Objective
In the court order, what does the magistrate judge recommend should happen to this action?

--- Page extract ---

United States District Court, E.D. California

May 25, 2018

STEVEN WAYNE BONILLA, Plaintiff,
v.
YVETTE DURANT, Superior Court Judge, Defendant.

          ORDER and FINDINGS AND RECOMMENDATIONS

          ALLISON CLAIRE UNITED STATES MAGISTRATE JUDGE

         I. Introduction

         Plaintiff is a state prisoner proceeding pro se with a civil rights complaint pursuant to 42 U.S.C. § 1983. Plaintiff has neither paid the filing fee nor submitted a request to proceed in forma pauperis. This action is referred to the undersigned United States Magistrate Judge pursuant to 28 U.S.C. § 636(b)(1)(B) and Local Rule 302(c). For the reasons that follow, the undersigned recommends that this action be dismissed without leave to amend.

--- Supplied data ---

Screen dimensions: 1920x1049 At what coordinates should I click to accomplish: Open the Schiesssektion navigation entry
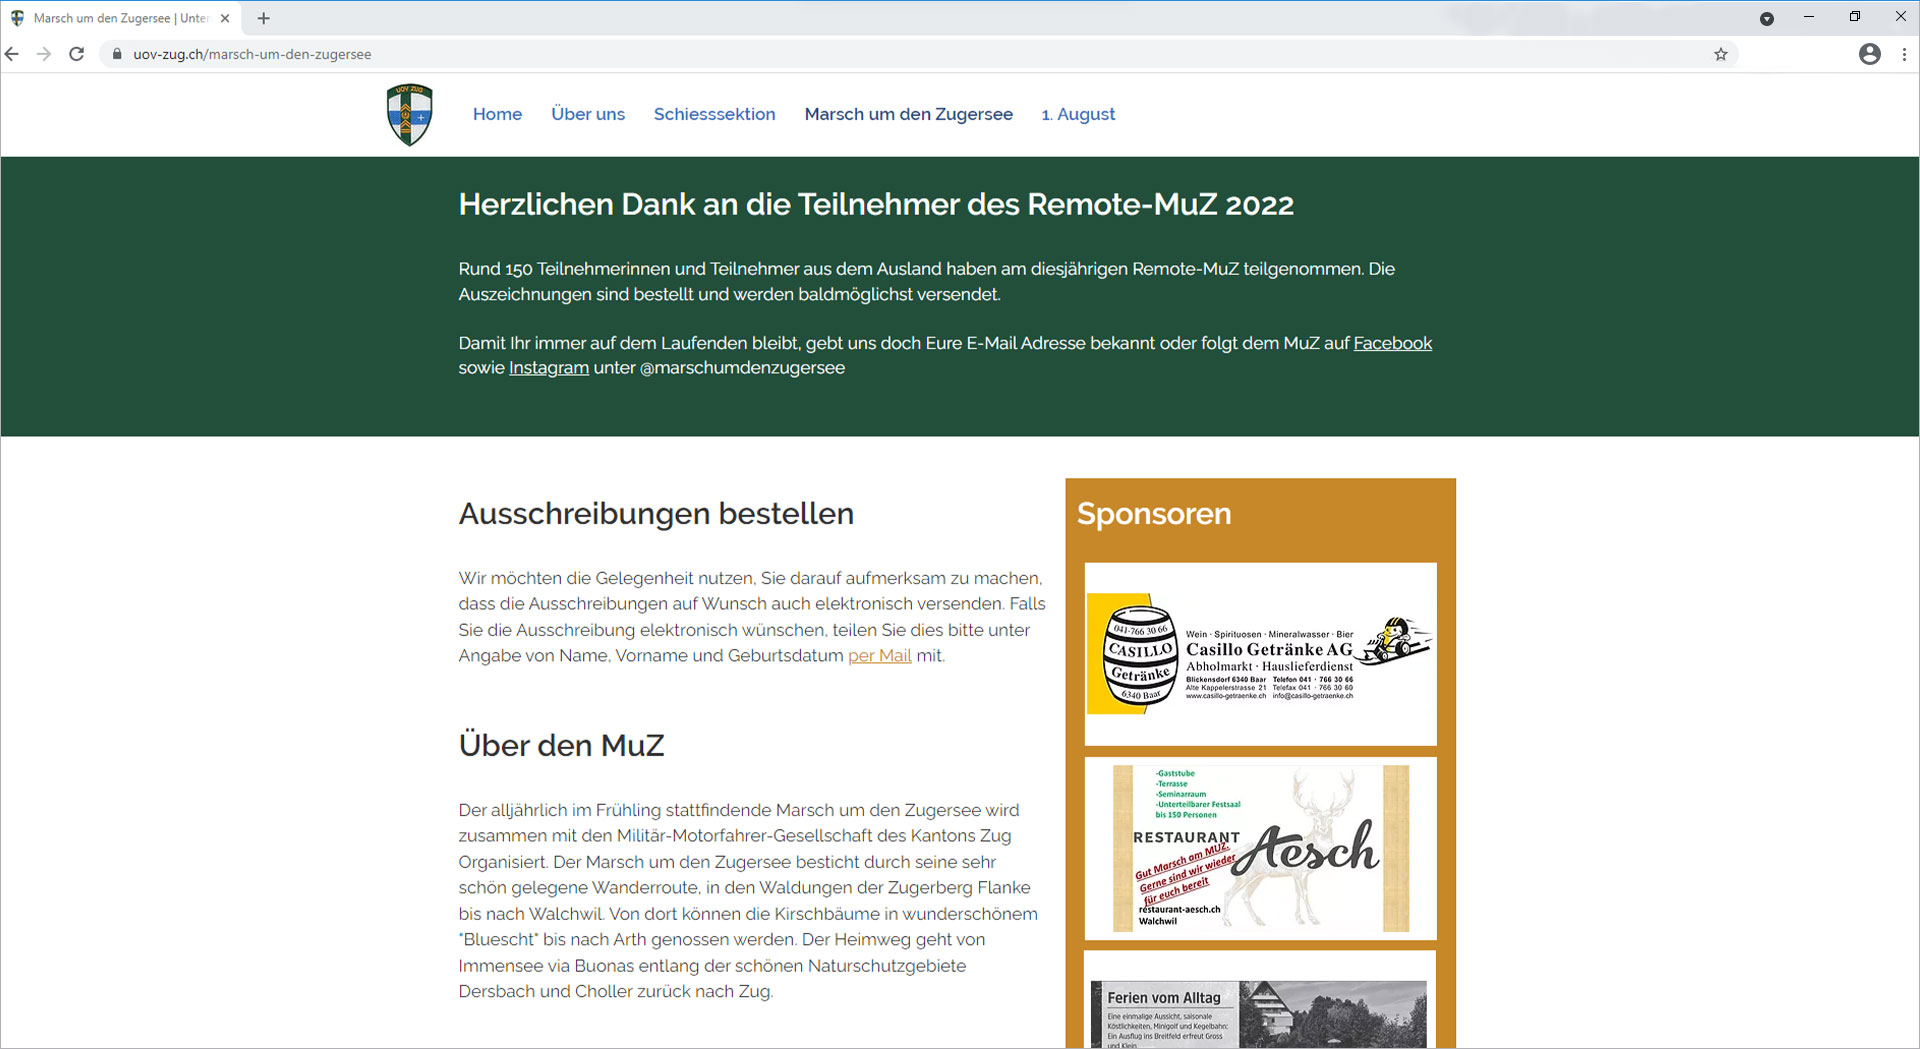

---

Task result
The magistrate judge recommends that the action be dismissed without leave to amend.